Model MSE MAE MAPE ME MPE

------------------------------------------------------------------------

(A) 3.4813 1.45537 4.83928 0.0460732 0.0818369

(B) 1.83711 1.05651 3.47061 -0.135525 -0.614371

(C) 1.81308 1.05989 3.49931 -0.262108 -1.04485

(D) 1.87575 1.07203 3.48819 -0.040363 -0.279181

(E) 1.908 1.07484 3.48071 0.0778136 0.115798

Here, model A is the seasonal random trend model, models B and C are the two ARIMA models analyzed above, and models D and E are simple and linear exponential smoothing, respectively, with multiplicative seasonal adjustment. It's quite hard to pick among the last four models based on these statistics alone!

**What
are the tradeoffs among the various
seasonal models? **The two models that use multiplicative seasonal
adjustment deal with seasonality in an *explicit* fashion--i.e.,
seasonal indices are broken out as an explicit part of the model.
The ARIMA models deal with seasonality in a more implicit manner--we
can't easily see in the ARIMA output how the average December,
say, differs from the average July. Depending on whether it is
deemed important to isolate the seasonal pattern, this might be
a factor in choosing among models. The ARIMA models have the advantage
that, once they have been initialized, they have fewer "moving
parts" than the exponential smoothing and adjustment models.
For example, they could be more compactly implemented on a spreadsheet.

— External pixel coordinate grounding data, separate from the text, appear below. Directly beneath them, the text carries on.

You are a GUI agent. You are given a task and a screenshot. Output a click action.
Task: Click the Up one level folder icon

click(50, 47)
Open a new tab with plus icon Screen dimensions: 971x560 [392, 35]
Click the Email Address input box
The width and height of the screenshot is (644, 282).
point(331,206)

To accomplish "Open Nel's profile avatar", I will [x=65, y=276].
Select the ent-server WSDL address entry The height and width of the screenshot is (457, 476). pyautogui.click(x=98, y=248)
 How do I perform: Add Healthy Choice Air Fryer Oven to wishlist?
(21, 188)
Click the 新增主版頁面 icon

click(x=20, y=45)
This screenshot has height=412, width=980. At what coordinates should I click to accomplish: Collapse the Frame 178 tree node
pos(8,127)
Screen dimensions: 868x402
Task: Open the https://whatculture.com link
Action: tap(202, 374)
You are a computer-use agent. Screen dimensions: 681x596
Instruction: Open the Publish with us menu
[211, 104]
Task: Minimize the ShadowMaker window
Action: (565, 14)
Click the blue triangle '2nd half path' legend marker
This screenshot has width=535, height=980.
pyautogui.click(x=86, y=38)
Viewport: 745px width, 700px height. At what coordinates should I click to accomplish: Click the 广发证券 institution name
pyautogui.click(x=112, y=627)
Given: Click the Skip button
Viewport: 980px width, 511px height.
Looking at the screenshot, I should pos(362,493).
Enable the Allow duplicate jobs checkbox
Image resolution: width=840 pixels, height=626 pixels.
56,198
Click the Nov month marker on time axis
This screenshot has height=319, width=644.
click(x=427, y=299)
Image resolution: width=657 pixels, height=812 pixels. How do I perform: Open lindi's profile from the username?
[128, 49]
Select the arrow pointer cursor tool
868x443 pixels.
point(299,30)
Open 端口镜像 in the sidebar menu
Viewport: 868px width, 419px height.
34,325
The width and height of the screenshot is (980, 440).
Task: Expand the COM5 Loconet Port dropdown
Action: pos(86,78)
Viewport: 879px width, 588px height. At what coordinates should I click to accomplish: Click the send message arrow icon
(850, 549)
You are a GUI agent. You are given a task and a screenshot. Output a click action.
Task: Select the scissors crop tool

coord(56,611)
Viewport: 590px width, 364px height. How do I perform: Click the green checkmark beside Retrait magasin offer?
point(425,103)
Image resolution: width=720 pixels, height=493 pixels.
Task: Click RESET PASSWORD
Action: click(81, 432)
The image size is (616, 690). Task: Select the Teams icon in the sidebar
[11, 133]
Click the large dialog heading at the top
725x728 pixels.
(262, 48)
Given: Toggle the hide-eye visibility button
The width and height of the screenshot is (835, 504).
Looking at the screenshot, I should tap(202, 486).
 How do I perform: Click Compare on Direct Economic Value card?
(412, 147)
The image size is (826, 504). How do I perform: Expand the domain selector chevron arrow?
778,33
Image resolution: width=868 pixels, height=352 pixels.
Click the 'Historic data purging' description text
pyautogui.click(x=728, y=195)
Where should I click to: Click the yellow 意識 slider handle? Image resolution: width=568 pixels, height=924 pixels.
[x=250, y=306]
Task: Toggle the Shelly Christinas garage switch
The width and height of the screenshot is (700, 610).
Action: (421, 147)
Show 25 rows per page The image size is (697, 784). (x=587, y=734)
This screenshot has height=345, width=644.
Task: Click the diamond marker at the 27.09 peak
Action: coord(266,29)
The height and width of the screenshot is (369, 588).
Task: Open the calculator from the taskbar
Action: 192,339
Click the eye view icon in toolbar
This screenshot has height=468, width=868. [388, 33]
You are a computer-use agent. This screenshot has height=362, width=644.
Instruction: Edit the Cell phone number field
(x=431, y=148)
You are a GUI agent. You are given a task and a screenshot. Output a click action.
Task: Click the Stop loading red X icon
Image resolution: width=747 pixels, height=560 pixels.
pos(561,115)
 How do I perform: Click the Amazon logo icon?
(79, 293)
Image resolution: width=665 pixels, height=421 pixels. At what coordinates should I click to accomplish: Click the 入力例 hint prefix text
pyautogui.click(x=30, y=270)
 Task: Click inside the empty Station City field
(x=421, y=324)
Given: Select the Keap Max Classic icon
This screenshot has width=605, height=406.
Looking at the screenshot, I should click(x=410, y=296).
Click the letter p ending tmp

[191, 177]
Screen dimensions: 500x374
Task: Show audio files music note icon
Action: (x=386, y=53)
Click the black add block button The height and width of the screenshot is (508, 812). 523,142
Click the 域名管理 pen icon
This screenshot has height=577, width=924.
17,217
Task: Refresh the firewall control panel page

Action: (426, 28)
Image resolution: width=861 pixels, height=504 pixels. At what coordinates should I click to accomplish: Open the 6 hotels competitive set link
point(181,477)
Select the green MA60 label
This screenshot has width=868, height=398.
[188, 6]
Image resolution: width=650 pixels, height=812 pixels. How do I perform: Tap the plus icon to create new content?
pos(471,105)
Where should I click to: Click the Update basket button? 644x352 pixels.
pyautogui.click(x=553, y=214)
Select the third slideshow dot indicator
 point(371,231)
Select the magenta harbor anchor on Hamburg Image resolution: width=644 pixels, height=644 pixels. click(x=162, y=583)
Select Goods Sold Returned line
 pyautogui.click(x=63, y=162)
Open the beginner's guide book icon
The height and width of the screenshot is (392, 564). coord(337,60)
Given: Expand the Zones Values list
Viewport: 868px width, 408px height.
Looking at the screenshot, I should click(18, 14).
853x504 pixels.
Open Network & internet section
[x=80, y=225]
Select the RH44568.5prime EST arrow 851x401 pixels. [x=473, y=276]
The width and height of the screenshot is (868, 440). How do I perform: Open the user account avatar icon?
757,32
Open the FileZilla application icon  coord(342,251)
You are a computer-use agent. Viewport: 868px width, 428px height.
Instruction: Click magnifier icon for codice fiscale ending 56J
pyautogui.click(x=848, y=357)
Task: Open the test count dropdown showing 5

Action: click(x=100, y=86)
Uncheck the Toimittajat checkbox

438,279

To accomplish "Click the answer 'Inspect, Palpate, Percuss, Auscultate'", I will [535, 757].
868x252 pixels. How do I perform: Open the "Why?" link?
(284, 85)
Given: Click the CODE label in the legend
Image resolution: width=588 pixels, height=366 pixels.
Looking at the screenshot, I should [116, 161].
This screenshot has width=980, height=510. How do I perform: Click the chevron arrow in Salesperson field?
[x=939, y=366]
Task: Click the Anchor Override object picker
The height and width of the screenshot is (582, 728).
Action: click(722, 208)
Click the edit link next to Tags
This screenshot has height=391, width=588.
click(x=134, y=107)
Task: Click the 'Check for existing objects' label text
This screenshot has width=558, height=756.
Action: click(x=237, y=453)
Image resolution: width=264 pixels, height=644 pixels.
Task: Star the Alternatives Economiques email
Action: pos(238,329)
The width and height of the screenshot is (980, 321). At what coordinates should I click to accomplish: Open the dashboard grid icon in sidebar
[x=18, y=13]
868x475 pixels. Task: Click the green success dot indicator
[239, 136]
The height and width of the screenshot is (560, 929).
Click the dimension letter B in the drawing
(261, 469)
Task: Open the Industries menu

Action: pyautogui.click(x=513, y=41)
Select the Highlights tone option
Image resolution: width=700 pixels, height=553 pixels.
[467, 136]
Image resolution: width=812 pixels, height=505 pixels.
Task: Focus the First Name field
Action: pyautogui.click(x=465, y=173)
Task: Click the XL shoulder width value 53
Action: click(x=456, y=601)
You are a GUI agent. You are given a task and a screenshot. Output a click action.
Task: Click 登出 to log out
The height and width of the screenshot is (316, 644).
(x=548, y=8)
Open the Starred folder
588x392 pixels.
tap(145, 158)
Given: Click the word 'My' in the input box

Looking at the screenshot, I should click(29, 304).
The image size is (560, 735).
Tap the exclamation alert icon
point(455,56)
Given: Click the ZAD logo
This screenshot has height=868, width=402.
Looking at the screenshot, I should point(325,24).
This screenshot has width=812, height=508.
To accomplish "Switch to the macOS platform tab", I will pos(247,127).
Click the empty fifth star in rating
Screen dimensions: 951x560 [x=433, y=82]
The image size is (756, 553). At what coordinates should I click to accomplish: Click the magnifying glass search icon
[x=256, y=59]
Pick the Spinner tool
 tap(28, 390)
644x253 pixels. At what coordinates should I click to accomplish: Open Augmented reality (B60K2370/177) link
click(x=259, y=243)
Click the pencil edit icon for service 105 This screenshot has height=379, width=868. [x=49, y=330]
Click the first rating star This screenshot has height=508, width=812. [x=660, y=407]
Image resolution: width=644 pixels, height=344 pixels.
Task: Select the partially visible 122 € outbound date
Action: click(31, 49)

Between the two ARIMA models, one (model B) estimates a time-varying trend, while the other (model C) incorporates a long-term average trend. (We could, if we desired, flatten out the long-term trend in model C by suppressing the constant term.) Between the two exponential-smoothing-plus-adjustment models, one (model D) assumes a "flat" trend at all times, while the other (model E) assumes a time-varying trend. Therefore, the assumptions we are most comfortable making about the nature of the long-term trend should be another determining factor in our choice of models. The models that do not assume time-varying trends generally have narrower confidence intervals for longer-horizon forecasts.

**To log or
not to log? **Something that
we have not yet done, but might have, is include a **log transformation
**as part of the model. Seasonal
ARIMA models are inherently
*additive* models, so if we want to capture a **multiplicative
seasonal pattern**, we must do so
by logging the data prior
to fitting the ARIMA model. (In Statgraphics, we would just have
to specify "Natural Log" as a modeling option--no big
deal.) In this case, the deflation transformation seems to have
done a satisfactory job of stabilizing the amplitudes of the seasonal
cycles, so there does not appear to be a compelling reason to
add a log transformation. If the residuals showed a marked increase
in variance over time, we might decide otherwise.